:: DATA IN THIS EXERCISE

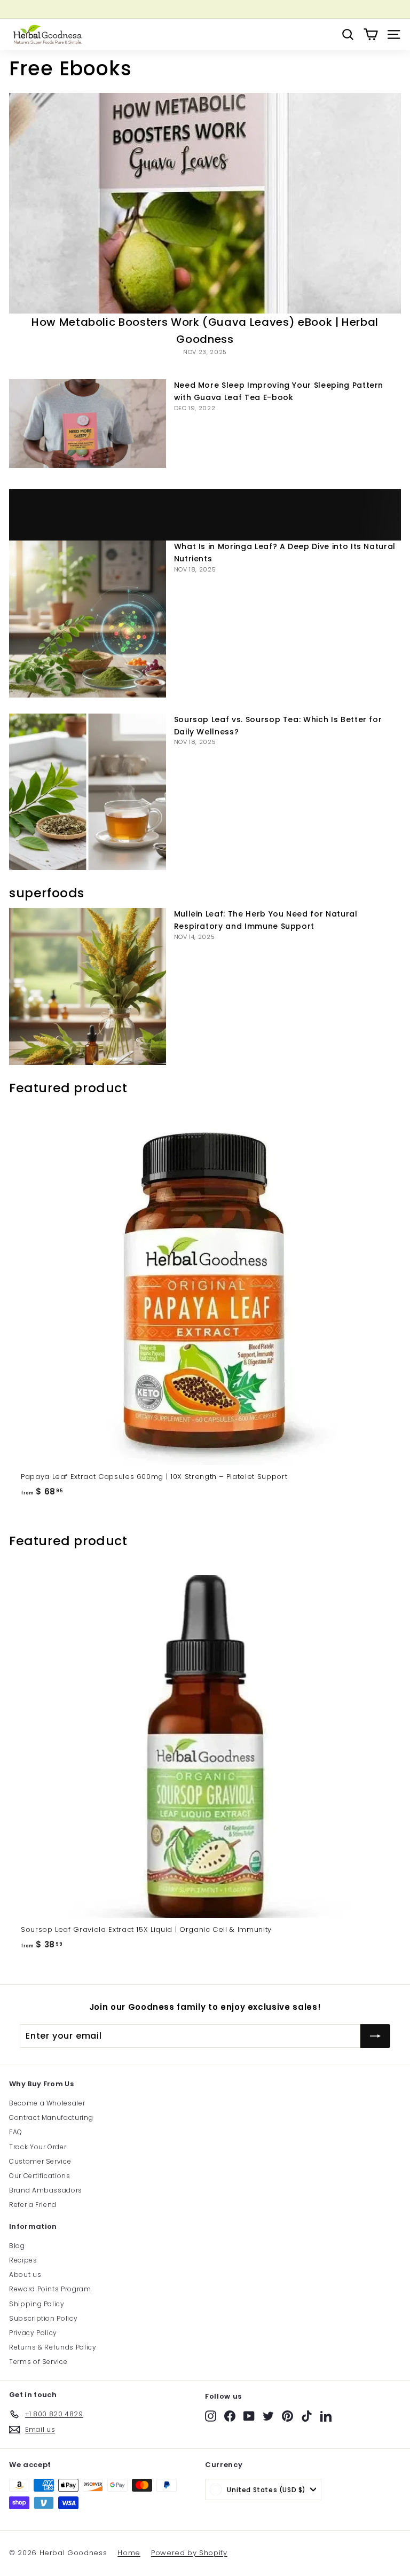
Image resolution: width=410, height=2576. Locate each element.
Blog (17, 2245)
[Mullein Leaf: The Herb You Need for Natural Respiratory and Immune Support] (87, 986)
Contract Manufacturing (51, 2117)
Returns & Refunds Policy (53, 2347)
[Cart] (370, 34)
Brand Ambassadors (45, 2190)
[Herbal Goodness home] (46, 34)
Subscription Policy (43, 2318)
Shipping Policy (37, 2303)
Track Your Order (37, 2146)
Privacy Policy (33, 2332)
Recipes (23, 2260)
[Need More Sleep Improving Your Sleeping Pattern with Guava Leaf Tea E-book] (87, 423)
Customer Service (40, 2161)
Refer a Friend (33, 2204)
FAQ (15, 2131)
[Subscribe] (375, 2036)
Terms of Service (38, 2361)
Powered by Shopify (189, 2553)
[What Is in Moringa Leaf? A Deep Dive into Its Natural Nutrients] (87, 619)
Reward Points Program (50, 2288)
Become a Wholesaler (47, 2103)
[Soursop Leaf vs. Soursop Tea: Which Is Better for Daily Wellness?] (87, 792)
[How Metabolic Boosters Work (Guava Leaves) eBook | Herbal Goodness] (205, 203)
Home (128, 2553)
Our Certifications (39, 2175)
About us (25, 2274)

::::

Please write out exactly the line containing "Customer Service (40, 2161)" and every line after it through the end of the records, nothing more.

Customer Service (40, 2161)
Refer a Friend (33, 2204)
FAQ (15, 2131)
[Subscribe] (375, 2036)
Terms of Service (38, 2361)
Powered by Shopify (189, 2553)
[What Is in Moringa Leaf? A Deep Dive into Its Natural Nutrients] (87, 619)
Reward Points Program (50, 2288)
Become a Wholesaler (47, 2103)
[Soursop Leaf vs. Soursop Tea: Which Is Better for Daily Wellness?] (87, 792)
[How Metabolic Boosters Work (Guava Leaves) eBook | Herbal Goodness] (205, 203)
Home (128, 2553)
Our Certifications (39, 2175)
About us (25, 2274)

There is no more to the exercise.